When you reach the line with "The width and height of the screenshot is (560, 438)." in the listing below, write out that line and every one after it exactly, and skip the pictures.

** INFORMATION follows **

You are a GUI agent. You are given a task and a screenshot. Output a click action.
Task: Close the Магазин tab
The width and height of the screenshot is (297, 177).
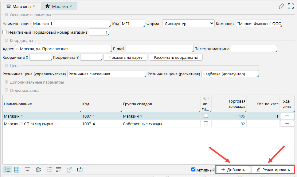pyautogui.click(x=71, y=6)
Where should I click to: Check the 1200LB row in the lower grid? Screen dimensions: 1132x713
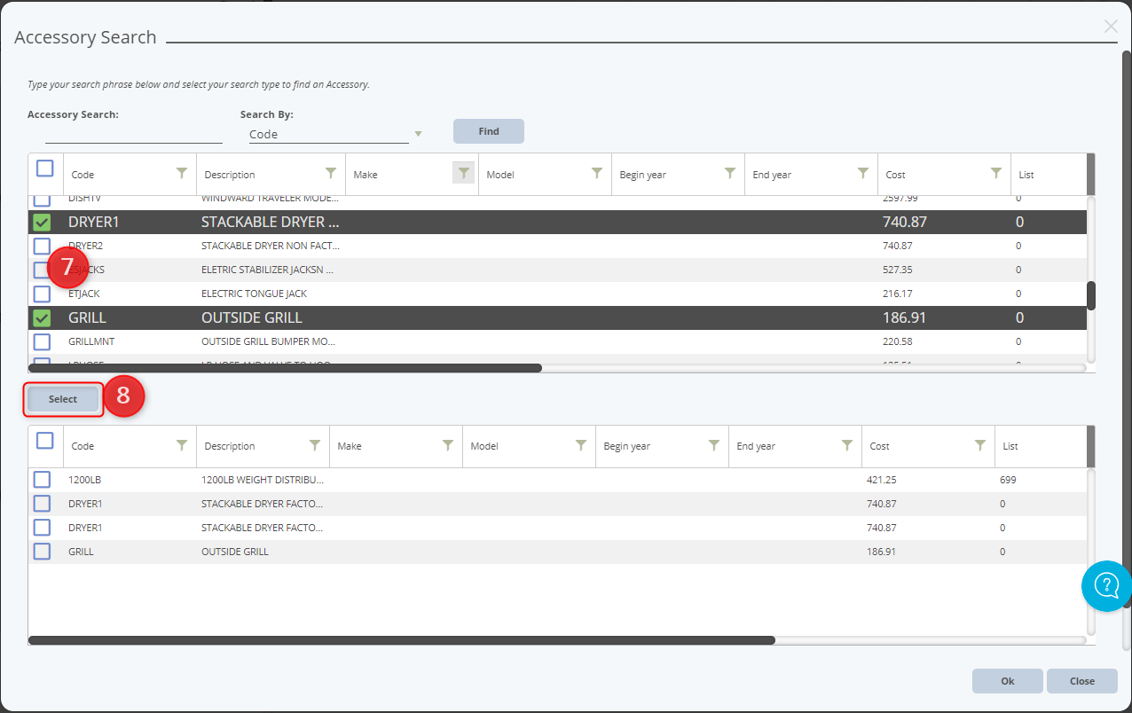pyautogui.click(x=41, y=479)
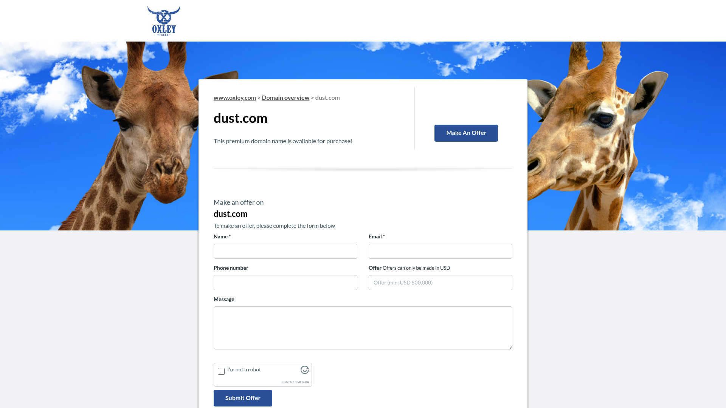The width and height of the screenshot is (726, 408).
Task: Open the www.oxley.com breadcrumb link
Action: tap(235, 97)

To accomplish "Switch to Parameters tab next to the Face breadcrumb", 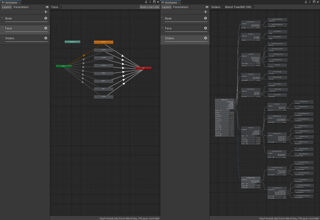I will 21,7.
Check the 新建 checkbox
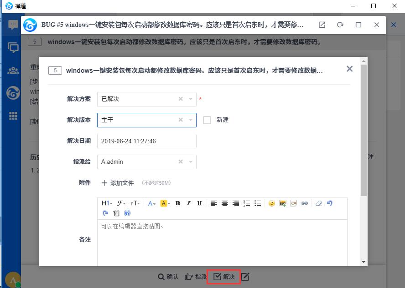The image size is (405, 288). [x=207, y=120]
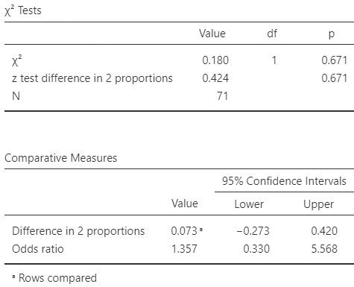This screenshot has width=354, height=287.
Task: Click the df cell showing 1
Action: tap(274, 60)
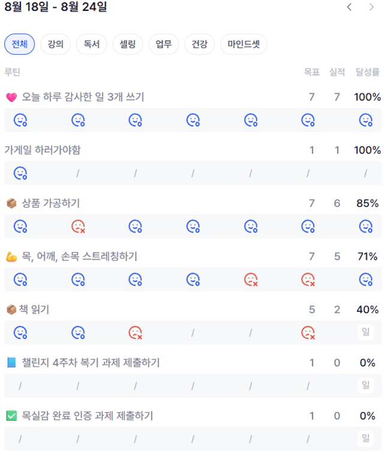Toggle last day smiley of 오늘 하루 감사한 일 row
Image resolution: width=384 pixels, height=453 pixels.
pyautogui.click(x=366, y=120)
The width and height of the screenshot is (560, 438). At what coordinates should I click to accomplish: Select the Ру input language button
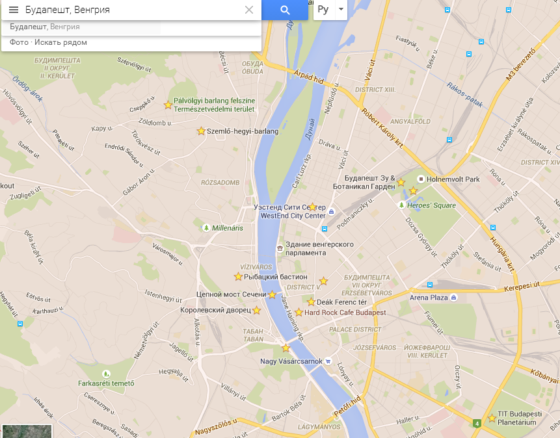click(x=323, y=10)
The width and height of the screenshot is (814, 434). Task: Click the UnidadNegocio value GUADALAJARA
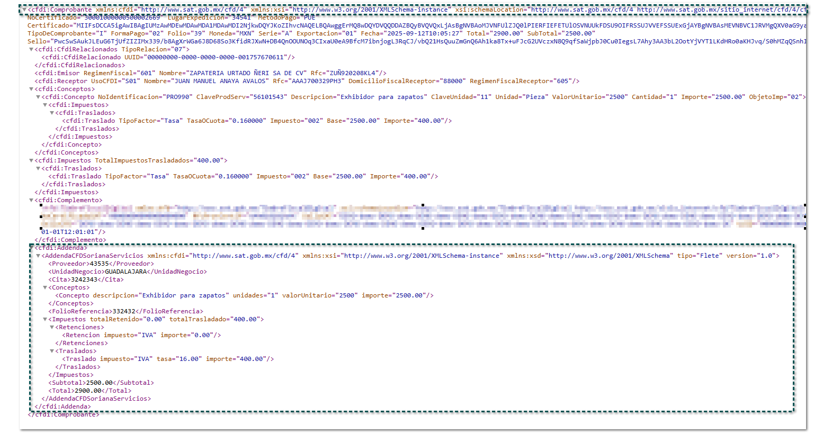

** End of INFORMATION **

### EXPECTED ANSWER:
The width and height of the screenshot is (560, 438). At what coordinates should I click to accomplish: Select the Ру input language button
click(x=323, y=10)
The width and height of the screenshot is (814, 434). Task: Click the UnidadNegocio value GUADALAJARA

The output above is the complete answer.